Le ragioni della vittoria di Trump sono più semplici ed evidenti del sole a mezzogiorno, e quelle ragioni, lo ripeto, resterebbero tali e quali, come macigni sulla strada delle democrazie occidentali, anche se la Clinton, grazie alla rete dei suoi appoggi mediatici e economici avesse vinto.
Da trent’anni assistiamo a un indebolimento economico e di ruolo sociale del ceto medio (e non esiste stabilità democratica se la tendenza non è esattamente l’opposta), a una precarizzazione di tutto il lavoro dipendente con la conseguente disgregazione dei suoi sindacati (favorita in ogni modo anche da leader democratici e socialdemocratici!
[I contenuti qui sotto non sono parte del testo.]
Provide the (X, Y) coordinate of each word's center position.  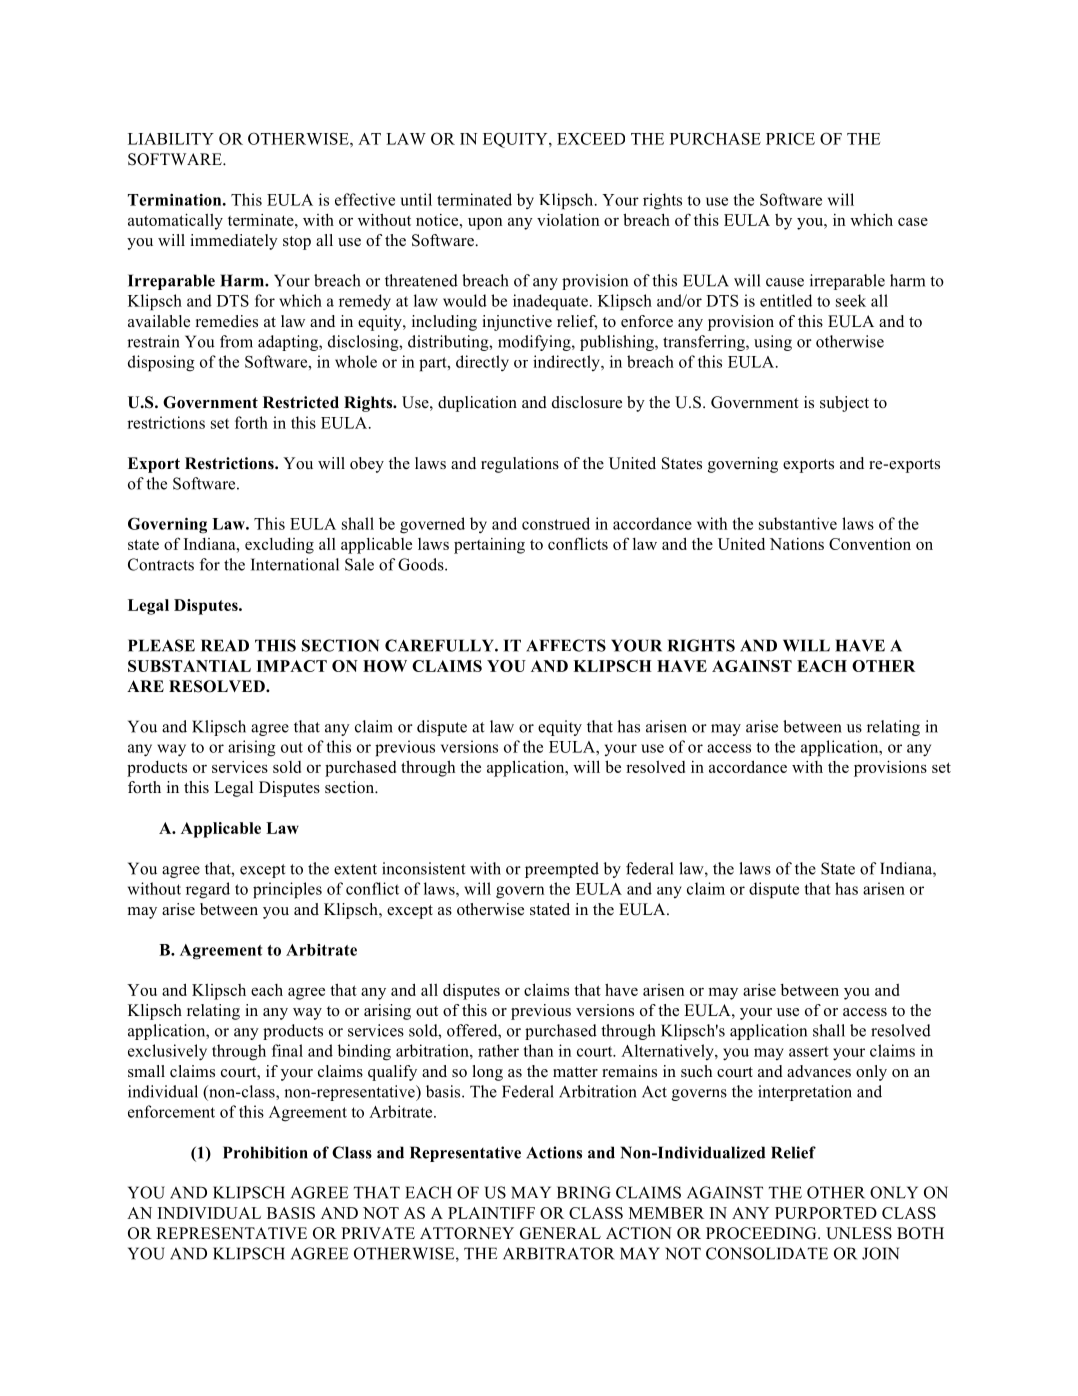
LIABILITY (171, 139)
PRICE (790, 138)
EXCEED (591, 138)
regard (208, 890)
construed (556, 523)
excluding (279, 546)
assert (809, 1051)
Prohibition (265, 1152)
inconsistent (423, 868)
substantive (798, 523)
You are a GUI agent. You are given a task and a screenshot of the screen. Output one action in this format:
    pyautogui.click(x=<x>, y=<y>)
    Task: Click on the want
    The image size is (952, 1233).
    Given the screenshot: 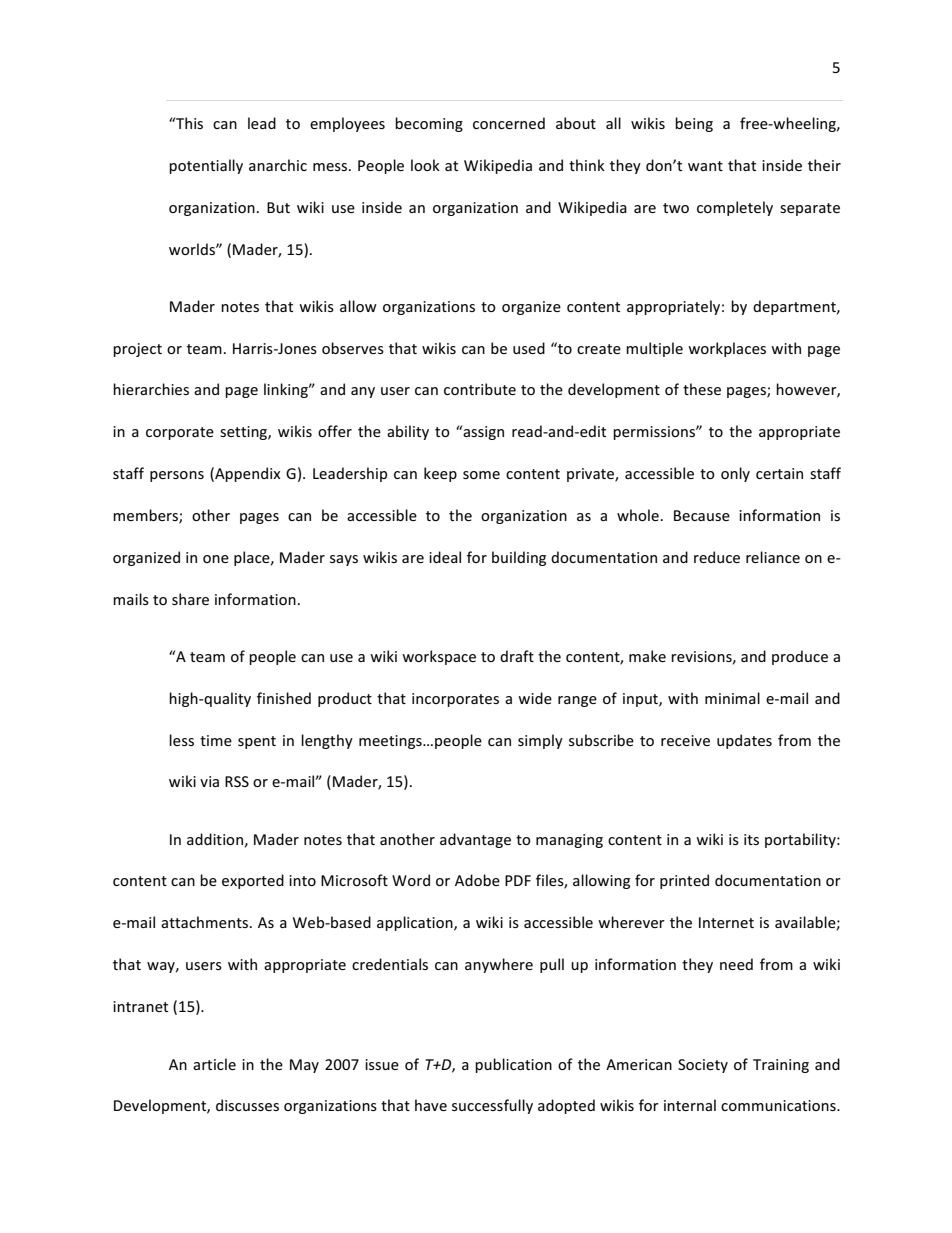 What is the action you would take?
    pyautogui.click(x=705, y=166)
Come è vero che il Signore acceca coloro che vuol perdere!). Chi si trova senza lavoro intorno ai 50 anni o anche prima non può “riciclarsi”( come elegantemente ci si esprime - l’equivalente di chi chiama “ditta” il proprio partito), non ha futuro, vive la tremenda esperienza di non comprendere il linguaggio del tempo in cui gli tocca di vivere. La classe operaia, che ancora esiste, e non sono quattro gatti, soffre di una totale perdita di peso e ruolo politico, pur avvertendo ancora, se non altro per la fatica,anche psicologica, di un lavoro “a disposizione” di chi te lo “offre”, l’importanza del proprio ruolo economico. Lo “sviluppo” degli ultimi trent’anni ha dimenticato tutti costoro. E cioè ben più della metà dei popoli dell’Occidente. Chi ha diretto questo sviluppo, destra o sinistra che sia, o si “ravvede” o diventerà il loro nemico.
Le elezioni americane ci dicono con chiarezza che le democrazie occidentali sono giunte all’orlo di una crisi d’epoca. In America esistono ancora poderosi anticorpi. Ma che volti avranno i Trump d’Europa? dove l’appello al Muro sta avendo ed è destinato ad avere nelle prossime “campagne” ben altro peso che negli States, dove le classi dirigenti stanno bancarottando in Medio Oriente e sul problema dell’immigrazione. Ci sarà una reazione da parte delle forze che hanno fin qui diretto la politica europea, capiranno i loro errori? O saranno spazzati via dal “movimento” e non ci resterà che sperare nei Beppe Grillo?